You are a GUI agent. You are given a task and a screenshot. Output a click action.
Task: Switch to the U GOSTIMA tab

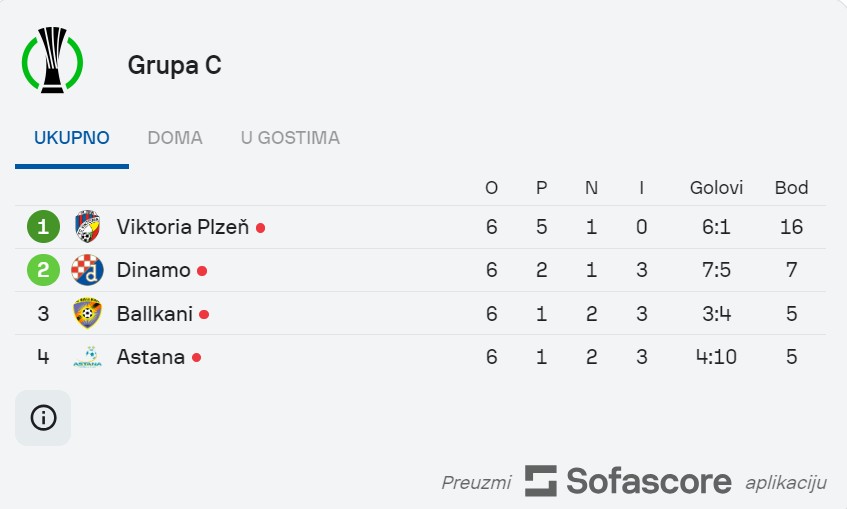pos(290,138)
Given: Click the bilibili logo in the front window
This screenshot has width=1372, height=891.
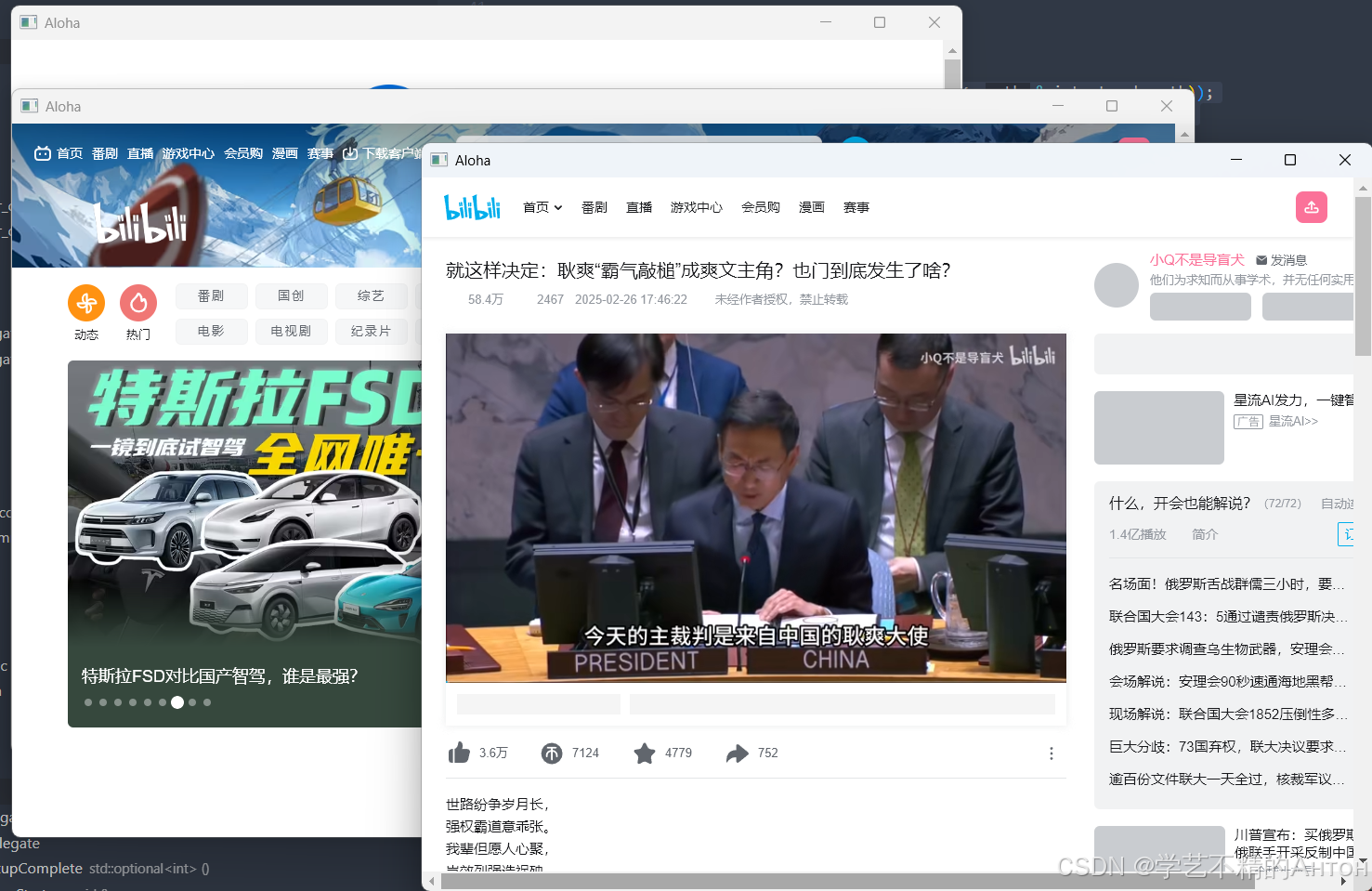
┄┄┄┄┄┄┄┄┄┄┄┄┄┄┄┄┄┄┄┄
* _Aim of the exercise_
Exactly the lines from the one that contains "Task: Switch to the U GOSTIMA tab" through the last line of the records should be set down, and the pictures should be dropped.

* _Task result_
Task: Switch to the U GOSTIMA tab

pos(290,138)
Given: Click the bilibili logo in the front window
This screenshot has width=1372, height=891.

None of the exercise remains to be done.